À Terre-Neuve-et-Labrador, le gouvernement fédéral a profité d’une visite officielle pour vanter les mérites d’un dispositif présenté comme l’un des piliers de sa politique familiale.
Le message se veut rassurant, dans un contexte économique où l’inflation continue de peser sur le budget des ménages nord-américains. Le gouvernement canadien a annoncé, lundi 20 juillet, la revalorisation annuelle de l’Allocation canadienne pour enfants (ACE), une prestation mensuelle non imposable dont bénéficient des millions de familles à travers le pays.
C’est à St. John’s, capitale de Terre-Neuve-et-Labrador, que la nouvelle a été officialisée, en présence du secrétaire parlementaire du président du Conseil du Trésor, Tom Osborne, s’exprimant au nom de la secrétaire d’État à l’Enfance et à la Jeunesse, Anna Gainey.

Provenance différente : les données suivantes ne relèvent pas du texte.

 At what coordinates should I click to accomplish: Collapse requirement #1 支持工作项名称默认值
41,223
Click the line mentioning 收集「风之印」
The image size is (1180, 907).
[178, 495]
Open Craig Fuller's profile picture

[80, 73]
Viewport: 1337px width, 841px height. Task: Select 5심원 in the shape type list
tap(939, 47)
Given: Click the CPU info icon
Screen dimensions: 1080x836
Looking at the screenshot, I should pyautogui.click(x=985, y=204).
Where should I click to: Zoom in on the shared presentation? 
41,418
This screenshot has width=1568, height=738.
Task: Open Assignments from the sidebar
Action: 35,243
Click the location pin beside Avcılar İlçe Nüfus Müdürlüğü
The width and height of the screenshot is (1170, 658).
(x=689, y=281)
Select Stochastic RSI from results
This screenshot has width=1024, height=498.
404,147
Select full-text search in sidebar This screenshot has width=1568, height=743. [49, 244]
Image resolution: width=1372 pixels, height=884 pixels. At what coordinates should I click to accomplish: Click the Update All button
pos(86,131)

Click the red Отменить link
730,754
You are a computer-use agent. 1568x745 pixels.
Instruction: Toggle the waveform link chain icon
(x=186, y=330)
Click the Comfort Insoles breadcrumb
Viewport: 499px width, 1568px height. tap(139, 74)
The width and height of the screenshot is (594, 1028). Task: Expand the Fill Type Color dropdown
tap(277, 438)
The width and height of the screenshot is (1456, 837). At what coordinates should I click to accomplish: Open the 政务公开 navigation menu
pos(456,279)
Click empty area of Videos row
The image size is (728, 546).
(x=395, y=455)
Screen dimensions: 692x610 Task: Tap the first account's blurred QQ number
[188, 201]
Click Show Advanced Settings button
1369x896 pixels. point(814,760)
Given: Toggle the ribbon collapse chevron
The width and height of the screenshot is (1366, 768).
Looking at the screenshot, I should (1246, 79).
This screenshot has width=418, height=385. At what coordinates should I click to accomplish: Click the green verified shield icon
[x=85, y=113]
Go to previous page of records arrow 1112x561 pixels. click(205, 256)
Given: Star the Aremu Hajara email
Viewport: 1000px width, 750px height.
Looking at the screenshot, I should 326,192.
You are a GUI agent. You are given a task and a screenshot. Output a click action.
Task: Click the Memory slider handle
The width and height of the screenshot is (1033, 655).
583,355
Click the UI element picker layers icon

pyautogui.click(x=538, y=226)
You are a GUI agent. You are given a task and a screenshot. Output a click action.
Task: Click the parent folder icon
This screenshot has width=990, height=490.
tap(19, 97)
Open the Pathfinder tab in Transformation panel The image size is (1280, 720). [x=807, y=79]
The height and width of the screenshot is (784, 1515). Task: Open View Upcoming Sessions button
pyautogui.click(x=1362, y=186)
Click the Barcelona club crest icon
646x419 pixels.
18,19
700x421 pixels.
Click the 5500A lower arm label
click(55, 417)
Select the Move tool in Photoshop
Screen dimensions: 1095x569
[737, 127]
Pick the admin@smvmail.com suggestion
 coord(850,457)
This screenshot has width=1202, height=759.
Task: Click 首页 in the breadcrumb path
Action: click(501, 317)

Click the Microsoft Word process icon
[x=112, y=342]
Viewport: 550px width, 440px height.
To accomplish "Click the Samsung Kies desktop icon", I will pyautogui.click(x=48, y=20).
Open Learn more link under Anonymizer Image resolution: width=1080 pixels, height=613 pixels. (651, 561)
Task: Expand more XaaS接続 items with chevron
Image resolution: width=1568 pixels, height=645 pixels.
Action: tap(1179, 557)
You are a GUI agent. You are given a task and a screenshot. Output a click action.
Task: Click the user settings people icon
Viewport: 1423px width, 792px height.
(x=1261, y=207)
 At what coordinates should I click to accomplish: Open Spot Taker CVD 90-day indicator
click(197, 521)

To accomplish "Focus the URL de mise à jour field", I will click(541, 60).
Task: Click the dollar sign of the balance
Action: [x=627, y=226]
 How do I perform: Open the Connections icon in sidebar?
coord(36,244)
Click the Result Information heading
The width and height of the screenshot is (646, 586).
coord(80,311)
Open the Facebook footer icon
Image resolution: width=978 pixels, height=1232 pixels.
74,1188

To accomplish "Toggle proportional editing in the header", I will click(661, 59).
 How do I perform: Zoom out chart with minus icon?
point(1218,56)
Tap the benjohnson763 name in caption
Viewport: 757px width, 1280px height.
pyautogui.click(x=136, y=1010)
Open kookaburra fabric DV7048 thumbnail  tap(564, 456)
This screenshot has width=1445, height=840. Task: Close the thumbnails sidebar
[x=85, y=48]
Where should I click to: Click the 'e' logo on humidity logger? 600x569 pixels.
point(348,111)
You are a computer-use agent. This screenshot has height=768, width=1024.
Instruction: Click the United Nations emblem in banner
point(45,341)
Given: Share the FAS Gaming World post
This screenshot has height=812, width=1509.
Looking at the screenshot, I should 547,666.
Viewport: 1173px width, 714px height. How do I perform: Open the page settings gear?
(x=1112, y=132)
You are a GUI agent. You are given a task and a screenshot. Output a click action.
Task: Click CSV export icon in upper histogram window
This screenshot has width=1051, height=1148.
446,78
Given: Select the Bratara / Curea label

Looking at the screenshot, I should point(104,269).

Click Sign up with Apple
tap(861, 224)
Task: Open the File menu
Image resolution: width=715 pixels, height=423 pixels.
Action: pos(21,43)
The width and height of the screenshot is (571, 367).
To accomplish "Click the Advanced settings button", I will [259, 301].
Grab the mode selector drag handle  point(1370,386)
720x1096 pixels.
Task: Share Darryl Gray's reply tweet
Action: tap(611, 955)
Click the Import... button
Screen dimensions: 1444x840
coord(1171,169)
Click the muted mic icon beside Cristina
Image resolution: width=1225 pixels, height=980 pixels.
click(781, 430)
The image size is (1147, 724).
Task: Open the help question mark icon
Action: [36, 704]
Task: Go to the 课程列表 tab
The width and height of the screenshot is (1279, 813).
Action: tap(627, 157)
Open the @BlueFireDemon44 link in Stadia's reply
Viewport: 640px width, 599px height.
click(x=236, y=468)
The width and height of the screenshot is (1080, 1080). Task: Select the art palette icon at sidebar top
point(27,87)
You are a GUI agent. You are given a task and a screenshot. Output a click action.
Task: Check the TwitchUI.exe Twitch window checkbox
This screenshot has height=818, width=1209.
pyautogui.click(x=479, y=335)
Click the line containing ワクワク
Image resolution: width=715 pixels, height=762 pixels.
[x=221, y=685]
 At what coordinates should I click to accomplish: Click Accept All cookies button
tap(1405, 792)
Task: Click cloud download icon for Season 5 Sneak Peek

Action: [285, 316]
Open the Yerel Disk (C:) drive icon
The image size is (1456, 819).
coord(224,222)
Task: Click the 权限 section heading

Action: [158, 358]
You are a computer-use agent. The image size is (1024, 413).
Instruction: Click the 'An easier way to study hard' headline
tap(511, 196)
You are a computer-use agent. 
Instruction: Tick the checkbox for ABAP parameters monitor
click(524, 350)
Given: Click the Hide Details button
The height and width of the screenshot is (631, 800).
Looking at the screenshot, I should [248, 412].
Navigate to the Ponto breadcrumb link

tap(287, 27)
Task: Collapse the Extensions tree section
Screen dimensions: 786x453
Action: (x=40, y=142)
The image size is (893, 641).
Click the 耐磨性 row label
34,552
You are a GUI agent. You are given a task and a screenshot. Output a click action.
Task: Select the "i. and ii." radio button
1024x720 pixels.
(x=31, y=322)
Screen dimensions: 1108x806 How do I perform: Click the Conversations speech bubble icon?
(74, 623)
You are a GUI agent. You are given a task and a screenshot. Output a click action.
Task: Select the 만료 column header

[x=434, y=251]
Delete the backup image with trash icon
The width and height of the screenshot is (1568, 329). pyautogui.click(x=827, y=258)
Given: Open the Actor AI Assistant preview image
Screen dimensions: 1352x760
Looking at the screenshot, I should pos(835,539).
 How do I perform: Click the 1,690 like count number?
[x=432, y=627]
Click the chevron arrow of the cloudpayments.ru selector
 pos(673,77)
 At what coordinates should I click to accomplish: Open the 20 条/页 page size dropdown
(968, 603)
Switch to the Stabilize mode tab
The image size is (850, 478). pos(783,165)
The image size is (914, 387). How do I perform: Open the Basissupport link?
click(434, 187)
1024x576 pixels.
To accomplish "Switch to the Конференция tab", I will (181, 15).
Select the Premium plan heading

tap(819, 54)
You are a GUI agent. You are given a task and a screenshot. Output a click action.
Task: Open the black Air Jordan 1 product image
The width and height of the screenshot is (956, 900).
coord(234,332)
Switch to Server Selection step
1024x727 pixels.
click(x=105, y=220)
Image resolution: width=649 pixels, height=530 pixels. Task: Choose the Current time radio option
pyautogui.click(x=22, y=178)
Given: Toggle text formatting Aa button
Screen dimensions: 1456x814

Un choix de lieu qui n’est pas anodin : cette province atlantique, l’une des plus modestes du pays sur le plan économique, compte environ 47 000 familles bénéficiaires, pour une enveloppe annuelle dépassant les 340 millions de dollars canadiens.
Une indexation automatique depuis 2018
Concrètement, l’ACE offrira désormais jusqu’à 8 157 dollars canadiens par enfant de moins de six ans, et 6 883 dollars pour ceux âgés de six à dix-sept ans — des montants en hausse respective de 160 et 135 dollars sur un an. Cette progression découle du mécanisme d’indexation à l’inflation mis en place en 2018, qui s’applique chaque 1er juillet, au début du nouvel exercice du programme.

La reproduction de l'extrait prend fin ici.